__What this task involves__
Repeat the records word for word, starting at the line that contains "Click the horizontal scrollbar thumb" and continuing through the end of the records. Leave out the pictures.

-- START Exercise inputs --

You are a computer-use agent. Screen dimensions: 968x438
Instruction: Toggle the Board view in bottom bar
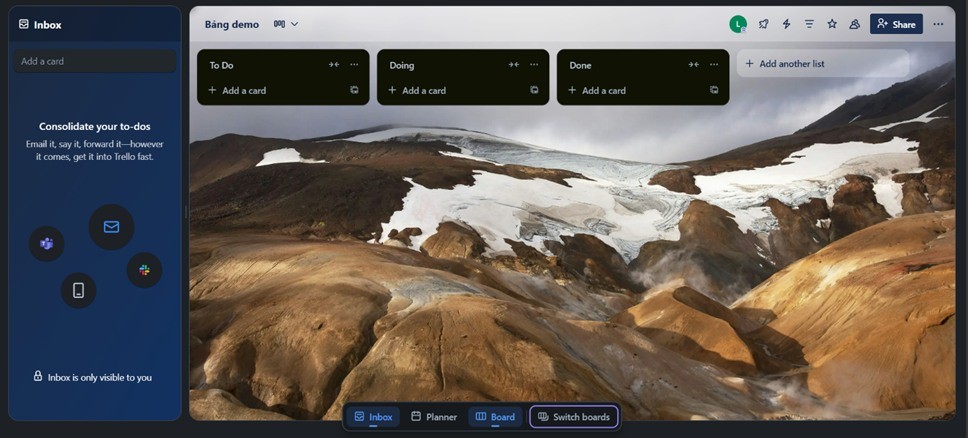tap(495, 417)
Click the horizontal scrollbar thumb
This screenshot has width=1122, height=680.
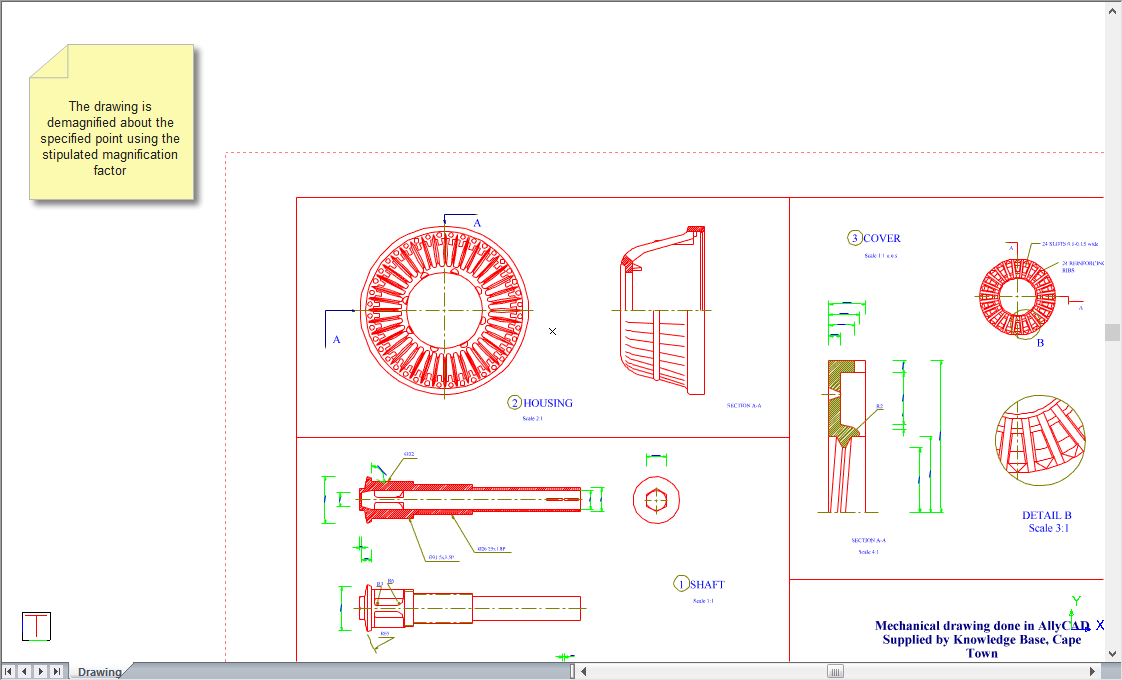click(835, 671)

-- END Exercise inputs --

__Exercise solution__
Click the horizontal scrollbar thumb
This screenshot has width=1122, height=680.
click(835, 671)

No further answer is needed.